The morning of the surgery found me pretty exhausted from my inability to sleep the night before. Nevertheless, I left the house comforted that my dad would be seeing my two sleeping boys off to school and maintaining some kind of routine. We arrived at the hospital at 5:30am and began what would be a very long day.

The nurse who prepped me for surgery was warm, talkative and her presence very calming. My husband and mom were by my side until I was wheeled away for my lymph node radioactive dye injection. About 20 minutes later, I was back in the pre-surgical area where both my surgical oncologist and plastic surgeon reviewed the surgeries ahead. Listening to them work together as a team reassured me that I was in good hands. They drew on my skin with purple ink where the incision sites would be and conferred on their plan. I couldn’t help but feel like I was the blackboard in the locker room at halftime of a football game with coaches drawing out their plays.

Next, I gave my hugs to my loved ones and was wheeled off again to the operating room.


I prayed for God’s continued comfort, which had been with me all morning.

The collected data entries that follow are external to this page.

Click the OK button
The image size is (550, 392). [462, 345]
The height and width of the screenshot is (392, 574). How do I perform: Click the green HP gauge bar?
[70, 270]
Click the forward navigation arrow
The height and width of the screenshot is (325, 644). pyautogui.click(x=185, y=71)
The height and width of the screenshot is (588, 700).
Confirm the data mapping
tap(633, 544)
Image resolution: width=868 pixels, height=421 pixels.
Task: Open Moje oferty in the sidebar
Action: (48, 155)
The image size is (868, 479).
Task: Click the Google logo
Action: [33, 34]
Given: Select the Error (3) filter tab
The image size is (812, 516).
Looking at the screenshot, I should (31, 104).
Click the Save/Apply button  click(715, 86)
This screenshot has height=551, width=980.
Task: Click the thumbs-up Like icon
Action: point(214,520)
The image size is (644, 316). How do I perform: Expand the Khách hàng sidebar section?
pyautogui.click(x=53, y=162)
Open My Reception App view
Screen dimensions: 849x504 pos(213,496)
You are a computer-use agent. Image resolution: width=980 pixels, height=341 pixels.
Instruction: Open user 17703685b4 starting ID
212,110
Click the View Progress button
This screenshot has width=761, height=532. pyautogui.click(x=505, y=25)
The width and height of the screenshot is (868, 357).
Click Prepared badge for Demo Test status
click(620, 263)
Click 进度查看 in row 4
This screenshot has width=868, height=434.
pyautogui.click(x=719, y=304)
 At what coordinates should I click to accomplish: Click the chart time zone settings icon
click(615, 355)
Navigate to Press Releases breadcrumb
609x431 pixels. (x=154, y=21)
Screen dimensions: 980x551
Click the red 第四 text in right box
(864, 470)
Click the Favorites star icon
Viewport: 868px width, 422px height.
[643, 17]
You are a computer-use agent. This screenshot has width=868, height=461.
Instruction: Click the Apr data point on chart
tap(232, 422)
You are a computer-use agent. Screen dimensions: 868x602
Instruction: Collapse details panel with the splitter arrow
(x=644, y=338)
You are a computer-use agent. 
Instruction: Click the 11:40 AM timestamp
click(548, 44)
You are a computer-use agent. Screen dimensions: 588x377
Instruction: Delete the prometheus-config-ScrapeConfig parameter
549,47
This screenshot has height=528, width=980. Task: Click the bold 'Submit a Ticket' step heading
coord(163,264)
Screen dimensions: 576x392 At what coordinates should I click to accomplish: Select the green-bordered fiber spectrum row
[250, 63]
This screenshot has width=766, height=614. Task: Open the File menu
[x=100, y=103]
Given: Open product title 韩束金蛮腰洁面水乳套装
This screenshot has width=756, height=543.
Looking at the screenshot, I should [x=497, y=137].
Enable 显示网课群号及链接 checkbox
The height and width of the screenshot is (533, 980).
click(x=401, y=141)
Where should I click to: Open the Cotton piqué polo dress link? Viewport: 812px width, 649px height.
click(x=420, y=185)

I really wish I could properly articulate the amazing sense of peace that carried me each step but there are just no words to describe the transcendent love. I was going in with the knowledge that there would be immense pain and my body forever changed and yet, I had an unshakable brave feeling wash over me and I knew I would be ok.

The mastectomy and reconstruction took a little over six hours. I remember nothing until I woke in the recovery room. I was extremely groggy and felt like I was clenching all my muscles. They asked me some questions and my pain level and I have no memory of my response or until I woke again. This time they said I was able to move to another room and I would get to see my husband and mom. I was happy to see them and to hear that the surgeons were happy with the results. They were able to place the implants directly in without the need of a tissue expander and I was extremely grateful for the good news.


The next few hours proved to be a challenge. The surgeon had placed a pain pump at the surgical site to help with the pain and that would remain for at least five days. I’d love to say it all went perfectly but there seemed to be much confusion by the nursing staff later about this little pump.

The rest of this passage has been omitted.